Notice how seq1 has some taxa assigned from phylum through to species, but seq2 is lacking species-level information, and seq3 is missing family, genus, and species-rank information?
It seems like the taxonomy-based filtering described here is the tool I’m looking for, but I wanted to confirm the appropriate syntax. The examples used therein describe how to include for a taxonomic rank (--p-include p_), and exclude when a sample exists but wants to be discarded (--p-exlcude chlorploast).
In my case, I want to drop from something using a prefix that isn’t distinct. I can’t just use --p-include s__ because that keeps everything, right? Is there support for a wildcard perhaps? Something like --p-exclude s__$? I’d probably need to be careful and also build in some kind of trailing white space bit too…
i don’t have an answer for you, just a philosophical question about your database. When I see your seq2 annotation, it suggests to me that your database (as formatteed) doesn’t have a species level assignment for that organism. I know you’re doing COI and I dont know the completeness of the database, but I’d be curious about how many are there.
As you describe, a sequence can get assigned by a reference that was incomplete in the first place. To your question, yes, I have created COI databases where species information is lacking, so this is absolutely one possibility.
However, another situation can arise even if you filter that database ahead of time and require all references to have species information. This occurs when you apply an LCA consensus approach to the assigned taxonomy. If a sequence has two top hits with different species names, the resulting classification will be ambiguous.
In either case I want to filter these records out. While my example was using species-rank filtering, I’m actually hoping to apply this to records that lack family-rank information. I just gave the species-level example as it seemed simpler.
For what purpose? Are you hoping to measure taxonomic completeness? or do you want to count the number of features missing family level? or do you want to wash those unclassified OTUs right out of your hair?
you could probably do something like `--p-exclude 'f__;g__' if the taxonomies do not terminate at the rank where they are unclassified (as I believe is the case in your LCA example)
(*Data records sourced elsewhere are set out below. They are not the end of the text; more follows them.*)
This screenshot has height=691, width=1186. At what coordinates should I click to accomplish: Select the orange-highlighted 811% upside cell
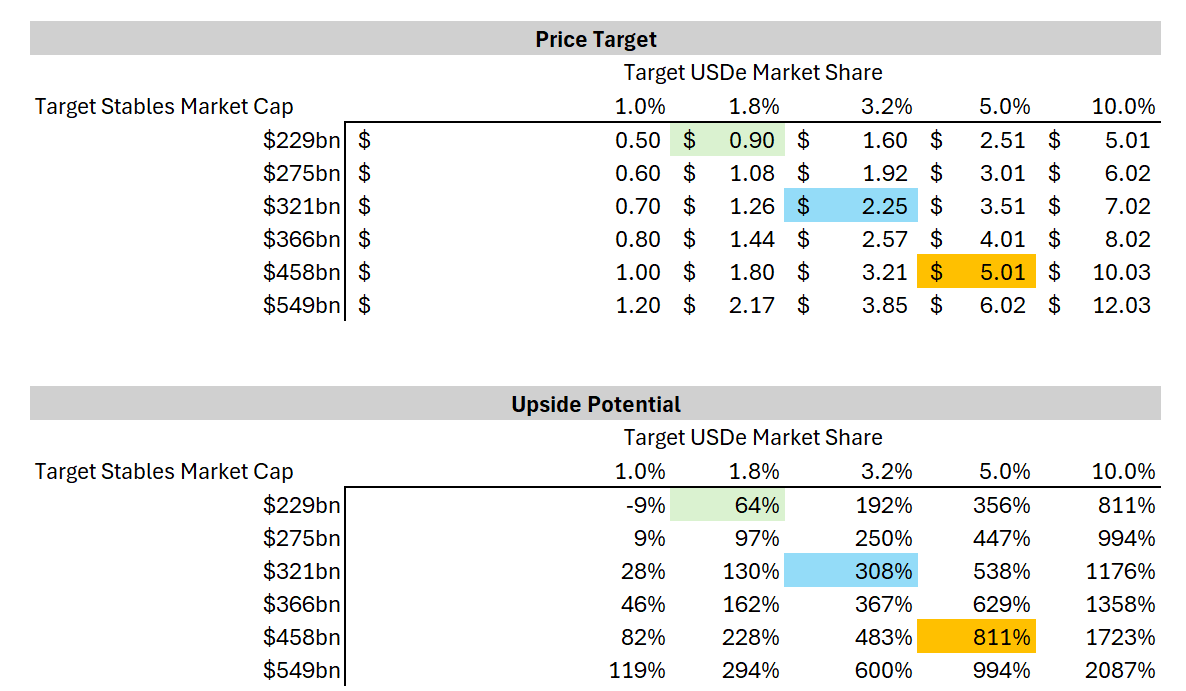click(977, 638)
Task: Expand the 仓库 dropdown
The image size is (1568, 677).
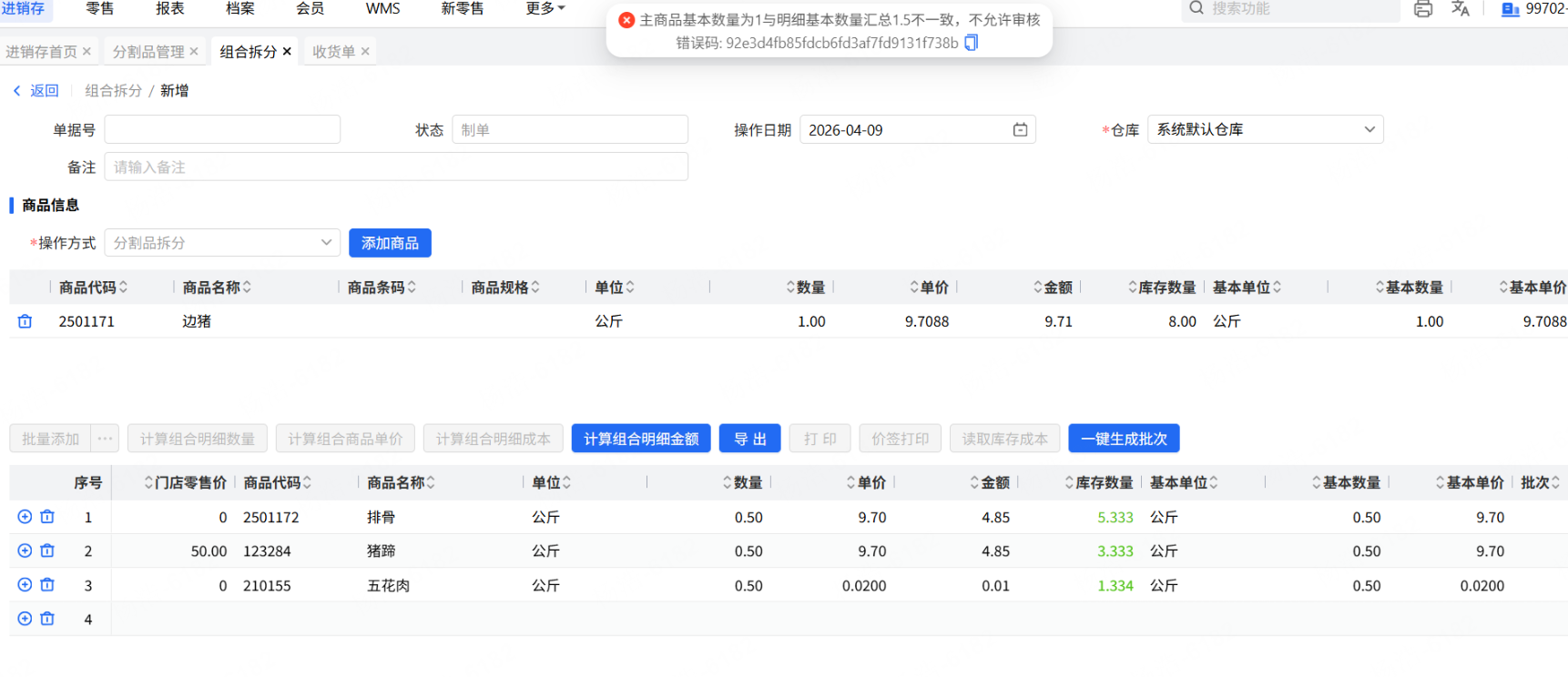Action: [1369, 129]
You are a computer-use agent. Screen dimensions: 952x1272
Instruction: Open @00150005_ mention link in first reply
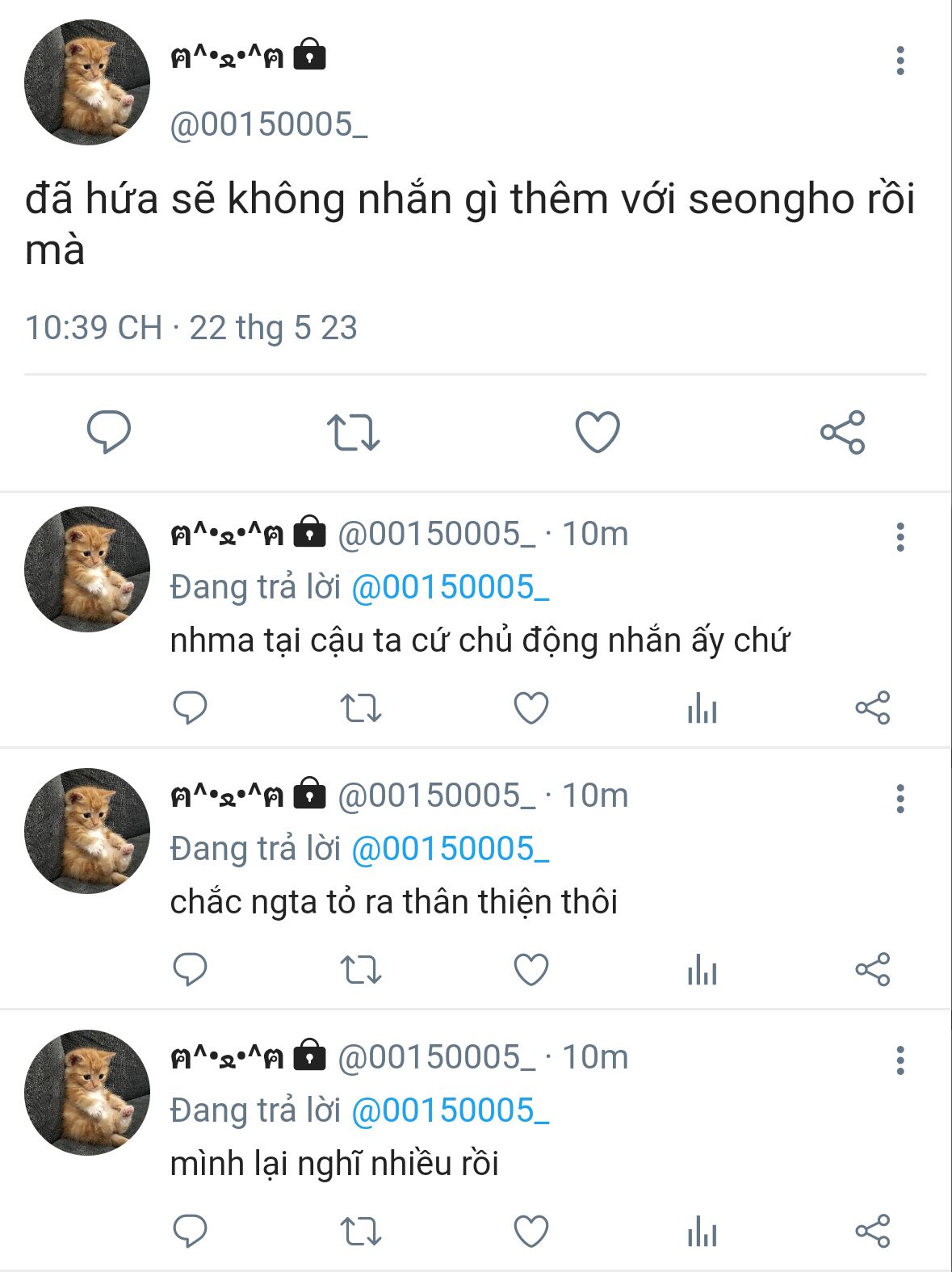coord(451,587)
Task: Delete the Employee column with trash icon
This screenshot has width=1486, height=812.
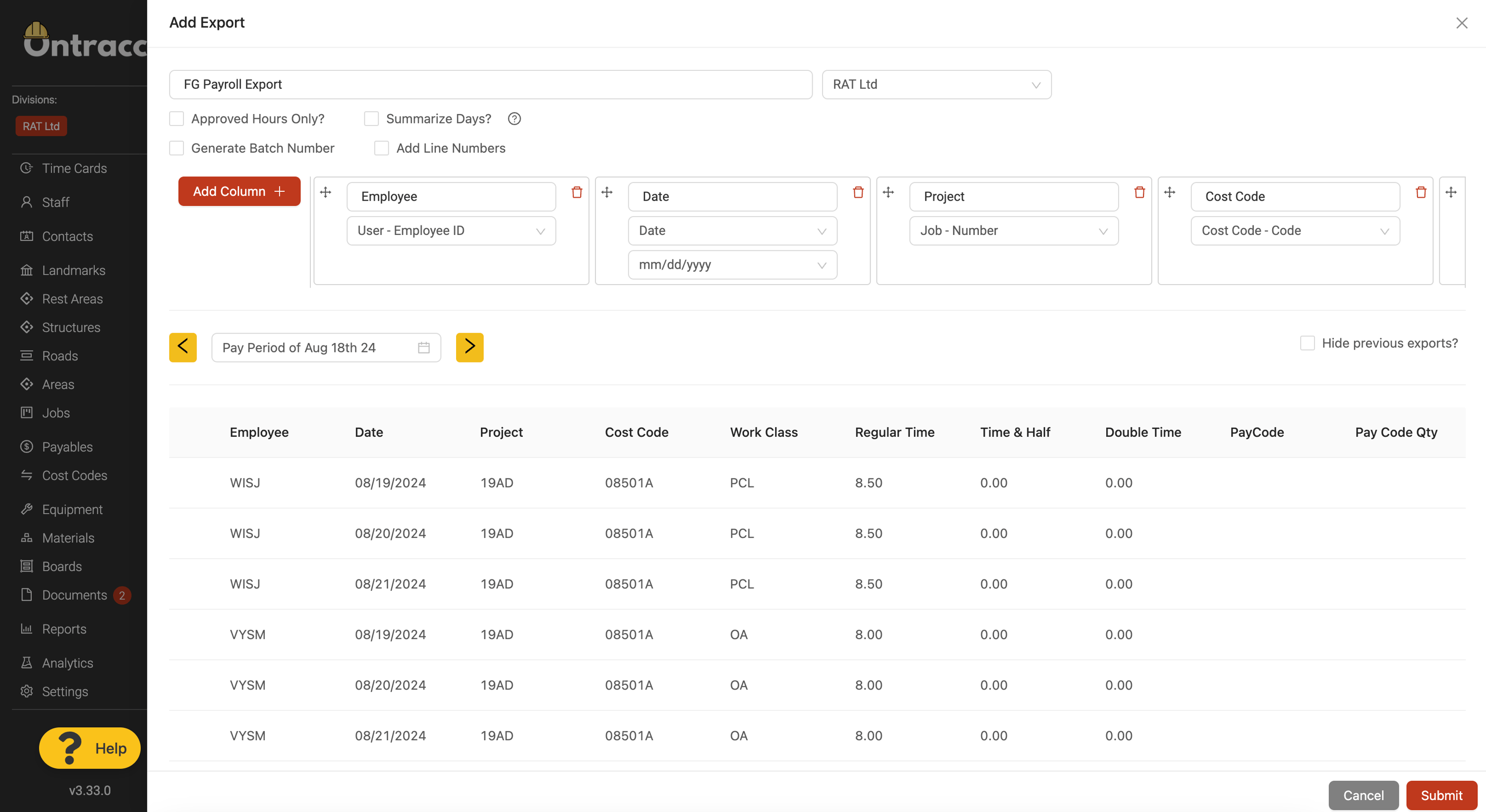Action: (x=576, y=192)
Immediate purpose is to filter out features missing family level. After looking at this kind of data for a while, I've yet to come across an instance where an ASV or OTU feature was lacking at least family-level information and was itself highly abundant or occurred in repeated samples. I could filter using frequency(ofdetection)-based or abundance(ofsequence)-based thresholds, and likely would filter out a similar grouping of features, but my motivation in looking at these samples was to retain features that I have better certainty of their taxonomic identity.
The secondary purpose was to find out if wildcard filtering was even a thing. I didn't see anything in the filtering documentation that mentioned it, but perhaps that easter egg is in there some where... I think your example will certainly work in my specific use case, but I'm still unclear how I might filter out species-level ambiguous taxa. Not a problem for me right now, but just wanted to raise that question.
I did a bit of digging and I think yes, certain wildcard expressions are allowed, so you could do something like --p-include s__? to include only features with a species label (in this case I think ? will match any single character, whereas * will match zero or more so s__* will still match empty species).
q2-taxa is using an sqlite query under the hood:
So it looks like any sqlite wildcard other than _ can be used for pattern matching.
So I think I was mixing my my LIKEs and GLOBs when suggesting this:
Since filter-seqs (a) uses LIKE and (b) escapes _ characters, I think the short answer to this question:
is that filter-seqs does have wildcard filtering, but it is pretty limited since you can only use the % wildcard. That will not work for your unclassified species example.
So maybe RESCRIPt can help you out here... it has a filter-taxa method that uses regular expressions (including the familiar ? and * wildcards) for including/excluding taxa. You can use that method to filter your taxonomy, then filter your sequences with:
to only include seqs that are found in the taxonomy file.
To be honest, I have not used wildcards for filtering with that method yet — it was designed and tested for specific substring filtering — but as far as I can tell wildcards are allowed, so this may be an opportunity to chase a few bugs out of the woodwork and tighten up regex filtering!